The only way out of this mess is to get cracking on building machines equipped with common sense, cognitive models, and powerful tools for reasoning. Together, these can lead to deep understanding, itself a prerequisite for building machines that can reliably anticipate and evaluate the consequences of their own actions. That project itself can only get off the ground once the field shifts its focus from statistics and a heavy but shallow reliance on big data. The cure for risky AI is better AI, and the royal road to better AI is through AI that genuinely understands the world.

* 1 Accidents and malicious attacks are different, but they have elements in common. A door that doesn’t shut properly can be blown open in a storm or pulled open by a burglar. Analogous things are true in cyberspace.

* 2 If we were to build deeply self-aware robots, capable of introspection, self-improvement, and goal setting, one safe bet is that some important and challenging ethical questions would arise. While we have no hesitation in deleting a social-networking app that has outlived its usefulness, it’s easy to see that tougher questions might arise with respect to robots that were genuinely sentient, possessing, say, as much self-awareness as a nonhuman primate. Would it be OK to damage them? To strip them for parts? To permanently turn them off? If they reached human-level intelligence, would it be necessary to grant them civil and property rights? Would they be subject to criminal law? (Of course, we are nowhere near this point yet. When the chatbot/talking head Sophia was granted Saudi Arabian citizenship in 2017, it was a publicity stunt, not a milestone in self-aware AI; the system relied on the usual tricks of precrafted dialogue, not genuine self-awareness.)

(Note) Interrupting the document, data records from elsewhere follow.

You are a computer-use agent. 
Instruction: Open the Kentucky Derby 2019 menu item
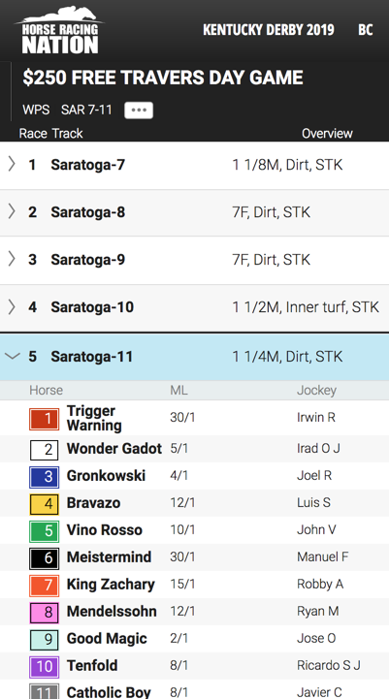(x=269, y=30)
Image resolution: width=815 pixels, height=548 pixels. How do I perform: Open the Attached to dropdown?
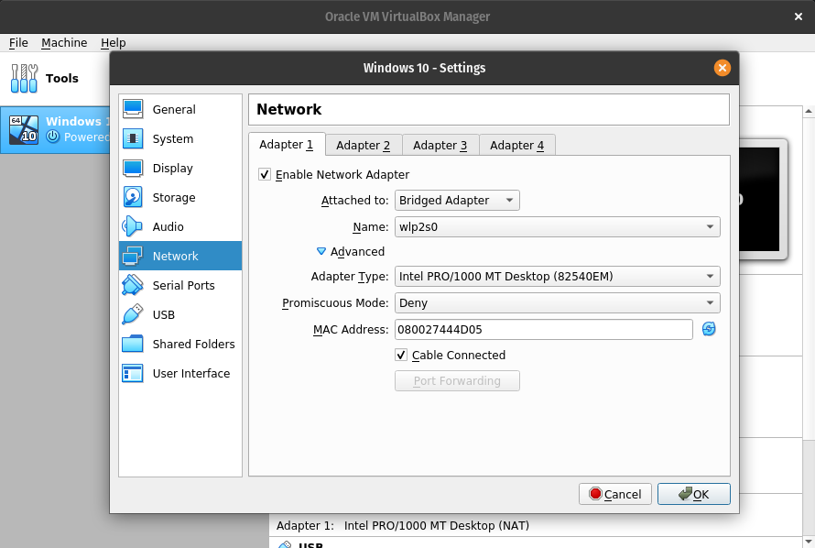pos(457,200)
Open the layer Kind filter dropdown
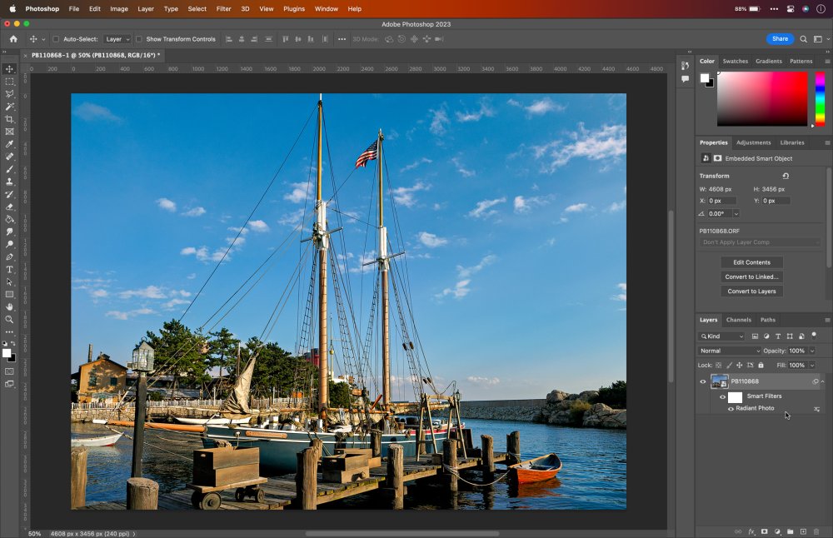 tap(721, 336)
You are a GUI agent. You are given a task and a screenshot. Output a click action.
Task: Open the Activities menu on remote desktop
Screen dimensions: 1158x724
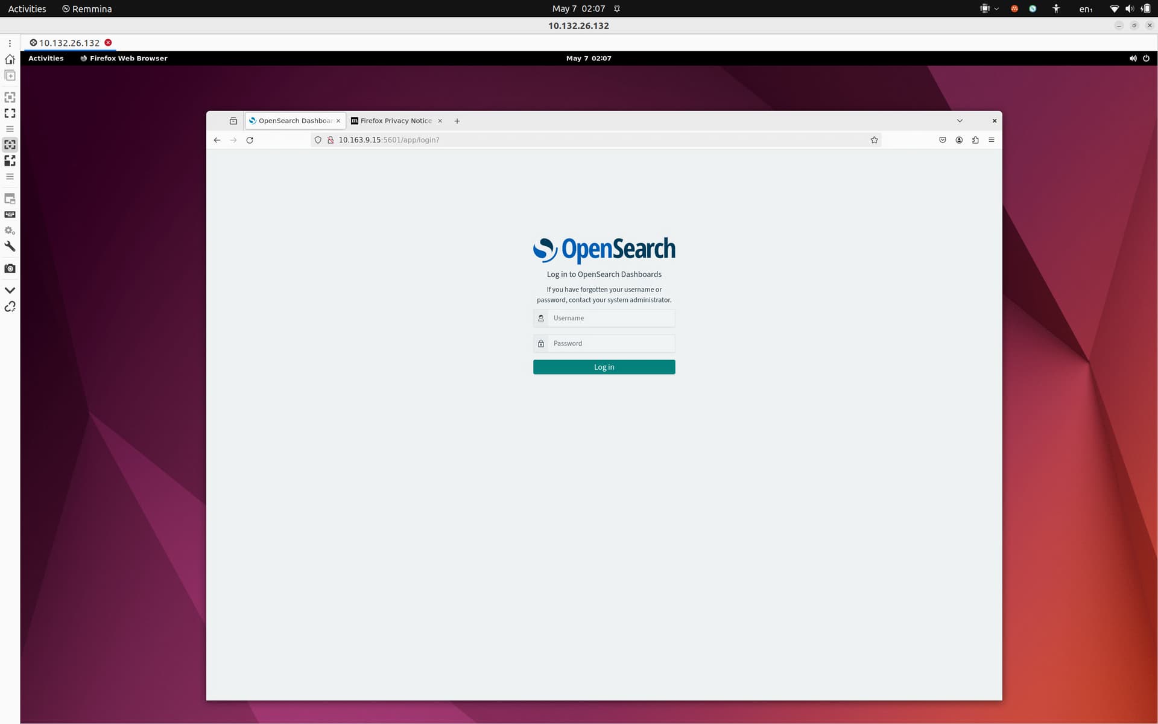tap(45, 58)
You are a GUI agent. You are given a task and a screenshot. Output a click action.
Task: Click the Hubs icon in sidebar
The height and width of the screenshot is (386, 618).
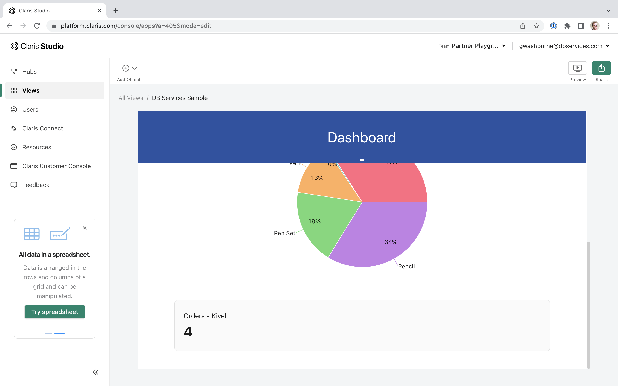pos(14,72)
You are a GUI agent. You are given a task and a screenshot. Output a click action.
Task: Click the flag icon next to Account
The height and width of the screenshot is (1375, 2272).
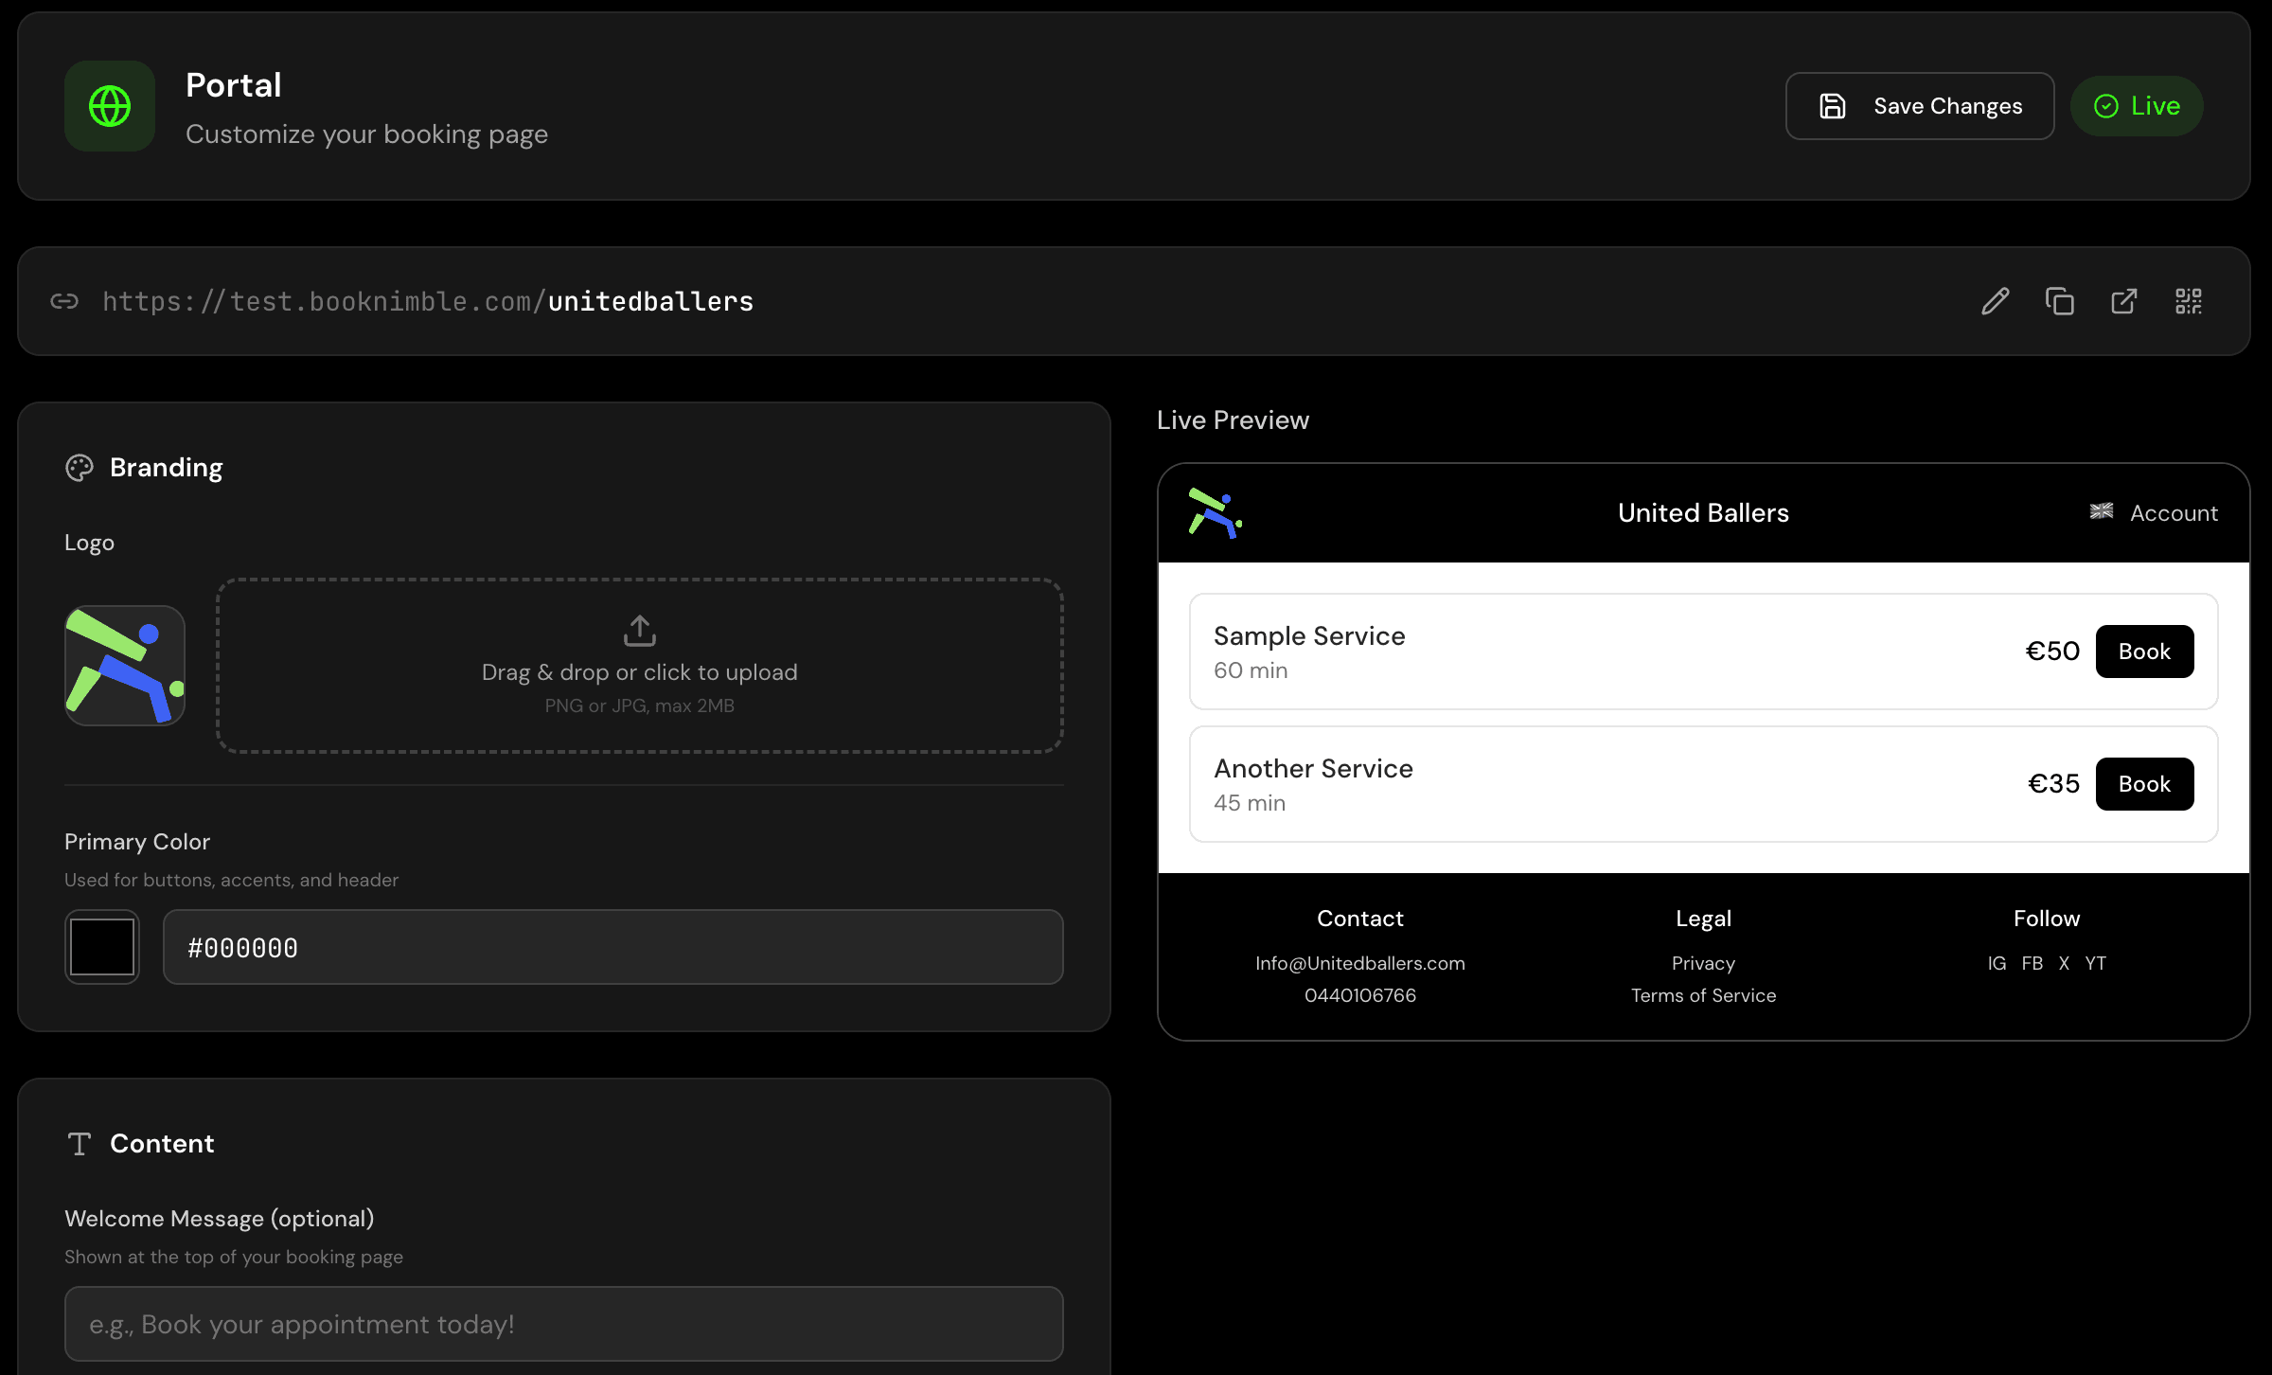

* 3 Of course, there are gray areas. Should an advertising maximizer embodied with common sense and values prevent enemy nations from tampering with people’s news feeds? Should a dating service app, constrained by a mandatory values system, be permitted to tamper with existing romantic relationships by offering its users endless temptation, in the form of a parade of ostensibly more attractive alternatives? Reasonable people might disagree about what ought to be permitted.